Trap Components drop like candy in Battlefield dungeons. It's actually really annoying if you're not playing a trap-using character, because they're heavy, so you need to be stopping to deal with your inventory all the time. If you are using a trap-using character, you might not find *quite* enough to use Traps as your only weapon if you try and use them all the time, but for purposes of this LP, I won't be using them much in Battlefields, so I should theoretically have a LOT.
In the second level of the Citadel, you can find this in a locked chest.
Bedrolls are somewhat helpful, but I don't use them too much. They do provide a full party heal and mana restore for an item of food from your inventory, but they only work out of combat, and healing mid-combat is when healing is most desperately needed. After you get it, you'll never stand around waiting for health to regenerate ever again.
Sneaking was in Divine Divinity as well, and this is an area where Beyond Divinity notably improved on the previous game.

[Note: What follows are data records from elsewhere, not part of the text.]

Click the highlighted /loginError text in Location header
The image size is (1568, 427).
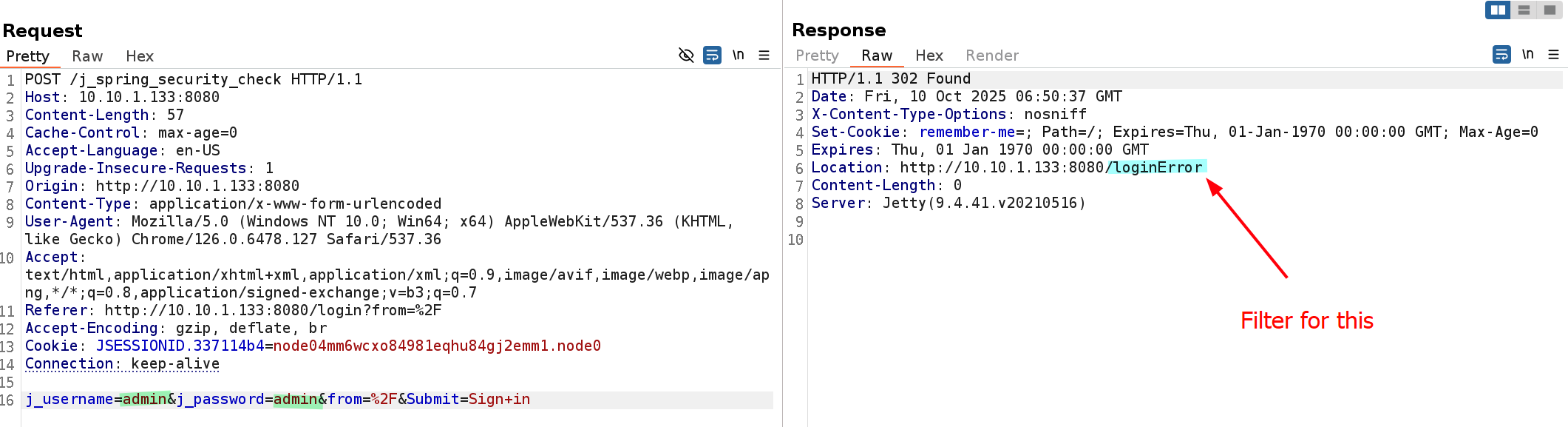click(x=1156, y=168)
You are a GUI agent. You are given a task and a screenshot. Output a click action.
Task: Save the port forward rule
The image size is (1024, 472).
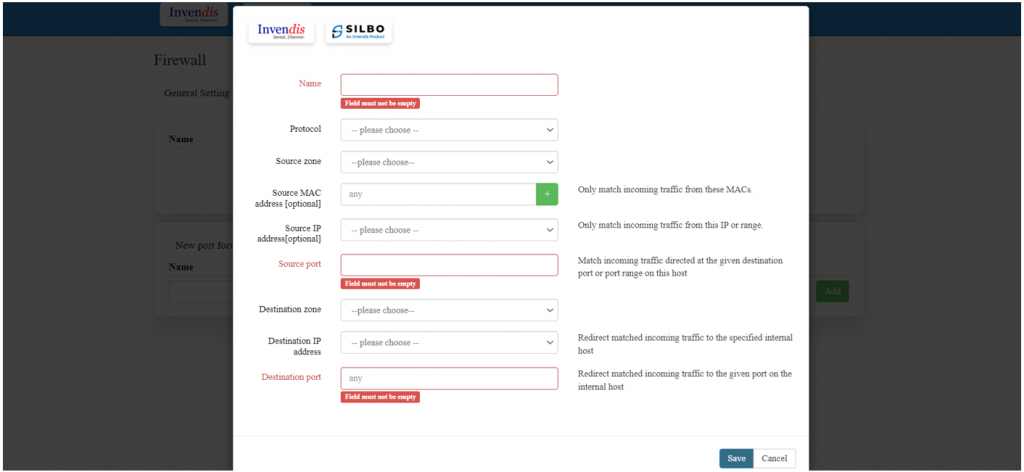pos(736,458)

In Divine Divinity, only Survivors could sneak, but not in the presence of light (like daylight), and it was hard to figure out how close an enemy had to be to see you. In Beyond Divinity, both characters can sneak by default.
This is what it looks like when you're sneaking, with no points into the Sneak skill. The enemy sight radius is helpfully shown in red. This is too large of a sight radius to actually be helpful, though. Let's put a single point into Sneak.
That's a really dramatic difference, the enemy sight radius has been cut in half.
With a second point into Sneak, the difference is less dramatic, but I might end up putting a third point in anyway.
Enemies can't see you if you're outside their sight radius, but they will move around randomly and head in your direction if you shoot at them with arrows, and the sound of fighting will draw in other enemies even if they're outside sight radius of you.
You can sneak outside now, but the lighting remains the same - you don't have the helpful sight radius that you get indoors.
Sneaking is mandatory at pretty much all times in Hardcore mode, because the enemy numbers are doubled. I should note that sneaking is NOT needed for pick-pocketing.
Summoning dolls are a new mechanic for this game. There is one in each act of the game.
They're sort-of like expendable party members, except worse. At their default level they are too weak to be more than a momentary distraction in combat, and they die within seconds of an enemy attacking them. They are heavily restricted in what equipment they can use - most can't use any, in fact, and the ones which can use equipment usually can't because their attributes are too low to equip it.
Oh, and they can't stray very far from the location they're first summoned or else they disappear. You can re-summon soon after they die, but there's a secret cooldown, and if you summon a doll before the cooldown has expired, they suffer a penalty to their stats and attributes.
You CAN give them skill points and levels, and extend the radius in which they can operate, but to do that you need to spend your OWN skill points, and you don't get that many for yourself, much less summons. I can only think of one circumstance where this would be a good investment.
The skeleton starts off with 4 free skill points of its own, which is excellent. As soon as I am able, I will purchase 4 ranks in "Alchemy - Extract", and transform the skeleton into the designated potion-maker, instead of using the precious skill points of a main character. (Alchemy only has 4 ranks total, so you can make every potion possible.)
However, there is an even better use for summons. In this game you can fill your inventory well past the point where you can even move. If you get overburdened, you can fill a summons' inventory with all your stuff so you can keep going in the dungeon. It doesn't matter that it can't move, all inventory is shared, so I just have to have it summoned when I go talk to a merchant (although the dolls themselves can't interact with NPC's.)
This is especially handy for clearing Battlefield dungeons, which are full of enemies and chests. Whenever I get overloaded, I just pop it out and fill it up.